LOS ANGELES (AP) – A former housekeeper sued a Kenyan consular official this week alleging she took her passport, told her not to leave the house without permission and paid her a fraction of what she was promised after bringing her to work in Los Angeles.
Aqulina Mwelu George, 24, filed a civil lawsuit in federal court in Los Angeles late Monday seeking six months of back pay and damages from her former boss, according to a copy of the lawsuit.
The suit alleges that consular official Angela Soila Kasaine agreed to pay George $9.27 an hour to care for her daughter and perform housework in a contract filed last year with the U.S. Embassy in Nairobi when she applied for her visa.
Once she got here, George claims she was offered only $300 a month even though she worked 11 hours a day every day.
“It’s a situation that is sort of ripe for abuse, where you have people bringing in generally staff from their own countries, unfamiliar with their rights,” said Kevin Kish, an attorney with Bet Tzedek Legal Services who is representing George.
A woman who answered a telephone listed for Kasaine hung up Wednesday when called by The Associated Press.
It isn’t the first time a domestic worker has accused a diplomat in the U.S. of failing to pay them. In New York, an Indian deputy consul general was indicted on visa-fraud charges for allegedly telling the U.S. government she was paying her housekeeper $4,500 a month while actually paying her less than $3 per hour in a highly publicized criminal case that roiled relations between the two countries.

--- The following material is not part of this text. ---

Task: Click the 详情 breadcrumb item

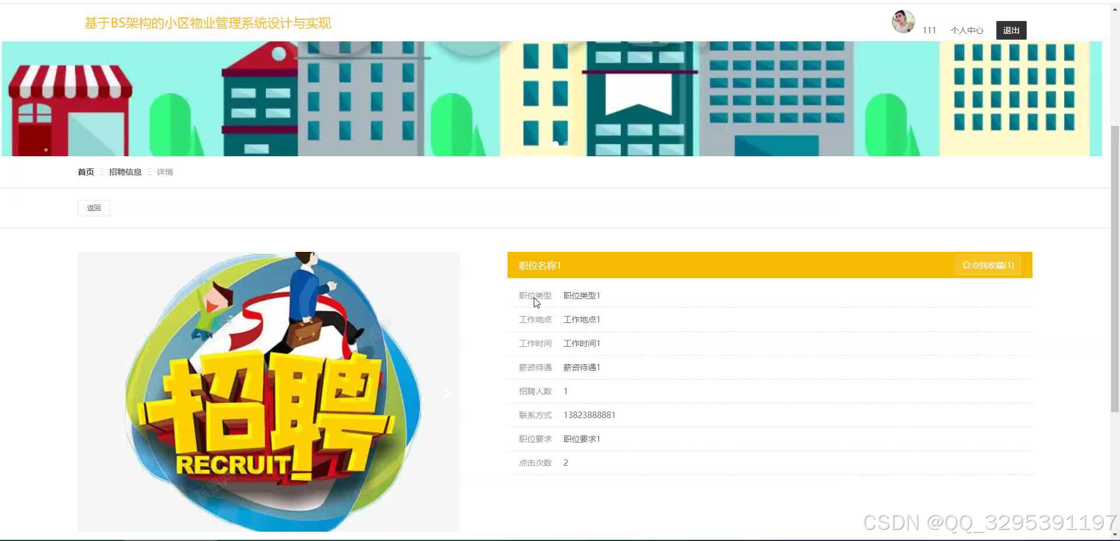Action: (x=165, y=171)
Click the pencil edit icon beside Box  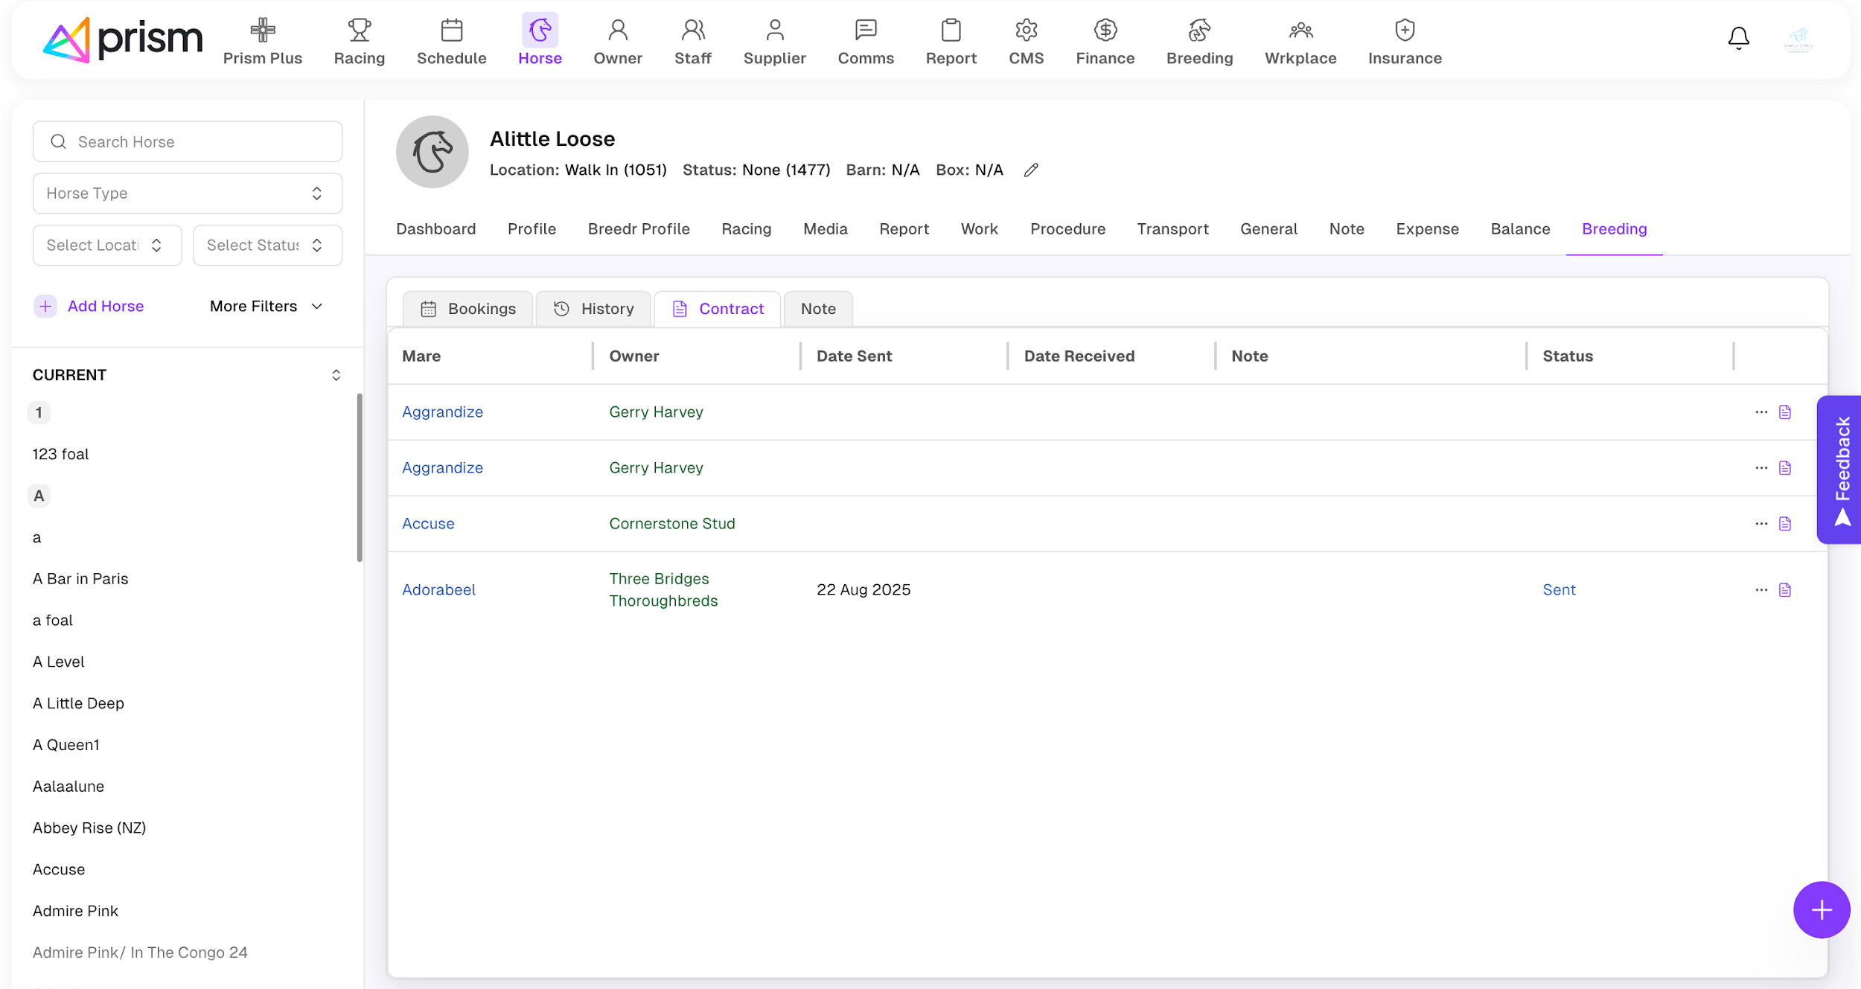click(x=1030, y=170)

According to a copy of the California civil lawsuit, George was promised free room and board in the United States and an eight-hour workday. After arriving here in May, George claims Kasaine told her “people in the United States were bad” and that she should not speak to them, the lawsuit alleges.
In November, George confronted Kasaine and was thrown her passport and told to leave. George called a State Department hotline, and police were sent to retrieve her documents, the lawsuit said.
Since then, George has been housed at a local shelter for survivors of human trafficking, said Sabrina Wong, a spokeswoman for the Coalition to Abolish Slavery & Trafficking.
George is seeking $21,000 in back pay and also damages, Kish said.